[Items listed in a dataset]
____
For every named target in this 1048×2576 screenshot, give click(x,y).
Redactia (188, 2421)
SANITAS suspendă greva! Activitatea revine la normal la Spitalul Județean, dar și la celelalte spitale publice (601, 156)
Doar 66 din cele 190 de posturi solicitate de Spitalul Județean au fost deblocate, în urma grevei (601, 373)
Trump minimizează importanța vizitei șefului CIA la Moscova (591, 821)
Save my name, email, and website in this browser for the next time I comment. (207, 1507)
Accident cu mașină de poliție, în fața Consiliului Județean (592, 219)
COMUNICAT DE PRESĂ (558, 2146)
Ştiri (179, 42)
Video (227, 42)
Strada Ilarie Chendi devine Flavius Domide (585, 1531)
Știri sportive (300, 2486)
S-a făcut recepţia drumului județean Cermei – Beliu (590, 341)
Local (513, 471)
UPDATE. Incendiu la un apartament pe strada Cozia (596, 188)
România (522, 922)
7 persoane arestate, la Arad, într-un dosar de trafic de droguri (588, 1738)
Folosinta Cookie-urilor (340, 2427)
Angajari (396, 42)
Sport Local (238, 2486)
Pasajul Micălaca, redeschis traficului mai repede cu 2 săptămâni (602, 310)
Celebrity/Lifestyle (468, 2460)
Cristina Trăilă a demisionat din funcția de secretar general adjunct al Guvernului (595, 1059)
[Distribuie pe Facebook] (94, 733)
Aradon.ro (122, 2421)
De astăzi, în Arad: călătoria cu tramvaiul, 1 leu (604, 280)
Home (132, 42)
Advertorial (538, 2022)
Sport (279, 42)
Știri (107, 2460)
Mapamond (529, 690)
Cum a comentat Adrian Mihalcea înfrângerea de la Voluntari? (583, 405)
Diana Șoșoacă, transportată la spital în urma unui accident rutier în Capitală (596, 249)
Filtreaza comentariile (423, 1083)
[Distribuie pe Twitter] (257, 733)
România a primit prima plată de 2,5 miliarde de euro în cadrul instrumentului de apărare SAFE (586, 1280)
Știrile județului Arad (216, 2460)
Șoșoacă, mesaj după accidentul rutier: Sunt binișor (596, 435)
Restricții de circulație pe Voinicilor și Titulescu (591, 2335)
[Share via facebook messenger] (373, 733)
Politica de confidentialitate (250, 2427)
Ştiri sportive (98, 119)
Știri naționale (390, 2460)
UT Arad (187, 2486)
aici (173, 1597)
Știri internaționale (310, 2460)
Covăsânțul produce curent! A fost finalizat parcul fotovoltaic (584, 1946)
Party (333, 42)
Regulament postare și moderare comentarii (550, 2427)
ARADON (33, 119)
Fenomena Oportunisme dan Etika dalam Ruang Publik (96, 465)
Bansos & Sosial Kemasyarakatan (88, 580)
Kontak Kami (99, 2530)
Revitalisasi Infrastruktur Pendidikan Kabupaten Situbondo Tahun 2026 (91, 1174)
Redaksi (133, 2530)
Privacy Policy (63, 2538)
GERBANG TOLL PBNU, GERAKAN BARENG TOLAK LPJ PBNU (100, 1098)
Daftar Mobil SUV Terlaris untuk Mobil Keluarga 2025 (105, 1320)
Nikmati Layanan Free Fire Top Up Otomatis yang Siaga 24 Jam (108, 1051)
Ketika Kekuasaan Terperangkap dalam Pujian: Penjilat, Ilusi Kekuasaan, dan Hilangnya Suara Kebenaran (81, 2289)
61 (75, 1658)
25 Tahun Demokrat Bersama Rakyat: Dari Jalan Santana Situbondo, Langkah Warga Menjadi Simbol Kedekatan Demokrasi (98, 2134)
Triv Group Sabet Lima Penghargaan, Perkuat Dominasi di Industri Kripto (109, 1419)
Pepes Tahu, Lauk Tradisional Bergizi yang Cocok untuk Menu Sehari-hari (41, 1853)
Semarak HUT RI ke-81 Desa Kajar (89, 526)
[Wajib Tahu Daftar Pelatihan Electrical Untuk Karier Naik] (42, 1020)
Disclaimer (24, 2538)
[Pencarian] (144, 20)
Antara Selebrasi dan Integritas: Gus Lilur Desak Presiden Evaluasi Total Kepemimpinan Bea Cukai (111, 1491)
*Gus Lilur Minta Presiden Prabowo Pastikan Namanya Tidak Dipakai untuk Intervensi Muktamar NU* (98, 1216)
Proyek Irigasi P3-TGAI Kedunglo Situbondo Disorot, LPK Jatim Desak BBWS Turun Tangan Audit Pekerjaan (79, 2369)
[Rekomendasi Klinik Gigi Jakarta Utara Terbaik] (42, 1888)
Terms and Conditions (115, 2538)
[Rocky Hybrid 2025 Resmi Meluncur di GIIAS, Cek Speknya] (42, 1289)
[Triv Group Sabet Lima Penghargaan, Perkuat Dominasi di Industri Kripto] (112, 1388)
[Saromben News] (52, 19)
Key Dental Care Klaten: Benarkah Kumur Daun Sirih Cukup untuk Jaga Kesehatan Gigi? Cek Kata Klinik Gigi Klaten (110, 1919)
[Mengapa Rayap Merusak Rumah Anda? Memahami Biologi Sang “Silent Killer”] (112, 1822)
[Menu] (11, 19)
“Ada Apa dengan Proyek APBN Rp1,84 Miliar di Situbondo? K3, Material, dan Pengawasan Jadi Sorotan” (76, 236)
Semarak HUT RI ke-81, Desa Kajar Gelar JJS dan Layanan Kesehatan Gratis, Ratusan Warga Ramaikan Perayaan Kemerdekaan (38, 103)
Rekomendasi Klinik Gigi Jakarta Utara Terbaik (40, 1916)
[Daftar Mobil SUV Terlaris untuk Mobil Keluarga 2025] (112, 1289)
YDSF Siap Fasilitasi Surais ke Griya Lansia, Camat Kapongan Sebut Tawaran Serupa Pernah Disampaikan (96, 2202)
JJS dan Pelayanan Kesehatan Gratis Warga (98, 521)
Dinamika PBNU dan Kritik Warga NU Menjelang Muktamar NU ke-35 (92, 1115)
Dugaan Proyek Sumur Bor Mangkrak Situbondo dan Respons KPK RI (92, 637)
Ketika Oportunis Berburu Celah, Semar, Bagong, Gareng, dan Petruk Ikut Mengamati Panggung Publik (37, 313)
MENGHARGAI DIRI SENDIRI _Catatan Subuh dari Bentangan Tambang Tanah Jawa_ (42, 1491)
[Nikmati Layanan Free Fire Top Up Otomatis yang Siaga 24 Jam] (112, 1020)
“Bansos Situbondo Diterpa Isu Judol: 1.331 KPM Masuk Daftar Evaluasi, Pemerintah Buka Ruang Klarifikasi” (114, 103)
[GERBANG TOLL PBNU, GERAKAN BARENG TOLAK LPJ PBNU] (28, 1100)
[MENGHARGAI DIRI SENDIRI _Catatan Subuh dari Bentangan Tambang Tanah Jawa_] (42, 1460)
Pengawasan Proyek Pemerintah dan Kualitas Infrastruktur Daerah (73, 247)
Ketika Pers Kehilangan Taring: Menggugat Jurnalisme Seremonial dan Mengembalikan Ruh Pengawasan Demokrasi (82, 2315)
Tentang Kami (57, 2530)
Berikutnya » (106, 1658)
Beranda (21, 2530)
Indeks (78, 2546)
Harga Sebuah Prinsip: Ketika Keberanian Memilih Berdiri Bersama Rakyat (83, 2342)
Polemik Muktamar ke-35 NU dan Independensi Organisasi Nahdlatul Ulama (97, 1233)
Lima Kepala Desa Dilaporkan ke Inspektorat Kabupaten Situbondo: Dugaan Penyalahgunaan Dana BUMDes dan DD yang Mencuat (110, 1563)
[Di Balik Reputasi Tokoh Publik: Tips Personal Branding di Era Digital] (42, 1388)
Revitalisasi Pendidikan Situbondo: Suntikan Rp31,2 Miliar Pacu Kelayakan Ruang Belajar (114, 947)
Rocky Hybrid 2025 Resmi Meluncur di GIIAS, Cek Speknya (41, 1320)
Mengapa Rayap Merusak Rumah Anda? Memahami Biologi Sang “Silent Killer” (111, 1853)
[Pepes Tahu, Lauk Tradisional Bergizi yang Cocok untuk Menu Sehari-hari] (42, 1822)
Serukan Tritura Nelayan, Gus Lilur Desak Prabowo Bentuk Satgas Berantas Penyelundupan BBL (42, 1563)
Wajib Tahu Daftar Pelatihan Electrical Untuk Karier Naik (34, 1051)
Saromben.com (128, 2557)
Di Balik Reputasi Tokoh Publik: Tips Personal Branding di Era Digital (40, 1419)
____
**TASK OBJECTIVE:** Your answer should consist only of the lines above between the line holding "Dugaan Proyek Sumur" and the line holding "Polemik Muktamar ke-35", inclusive, each transcribed exactly.

**RESPONSE AREA:**
Dugaan Proyek Sumur Bor Mangkrak Situbondo dan Respons KPK RI (92, 637)
Ketika Oportunis Berburu Celah, Semar, Bagong, Gareng, dan Petruk Ikut Mengamati Panggung Publik (37, 313)
MENGHARGAI DIRI SENDIRI _Catatan Subuh dari Bentangan Tambang Tanah Jawa_ (42, 1491)
[Nikmati Layanan Free Fire Top Up Otomatis yang Siaga 24 Jam] (112, 1020)
“Bansos Situbondo Diterpa Isu Judol: 1.331 KPM Masuk Daftar Evaluasi, Pemerintah Buka Ruang Klarifikasi” (114, 103)
[GERBANG TOLL PBNU, GERAKAN BARENG TOLAK LPJ PBNU] (28, 1100)
[MENGHARGAI DIRI SENDIRI _Catatan Subuh dari Bentangan Tambang Tanah Jawa_] (42, 1460)
Pengawasan Proyek Pemerintah dan Kualitas Infrastruktur Daerah (73, 247)
Ketika Pers Kehilangan Taring: Menggugat Jurnalisme Seremonial dan Mengembalikan Ruh Pengawasan Demokrasi (82, 2315)
Tentang Kami (57, 2530)
Berikutnya » (106, 1658)
Beranda (21, 2530)
Indeks (78, 2546)
Harga Sebuah Prinsip: Ketika Keberanian Memilih Berdiri Bersama Rakyat (83, 2342)
Polemik Muktamar ke-35 NU dan Independensi Organisasi Nahdlatul Ulama (97, 1233)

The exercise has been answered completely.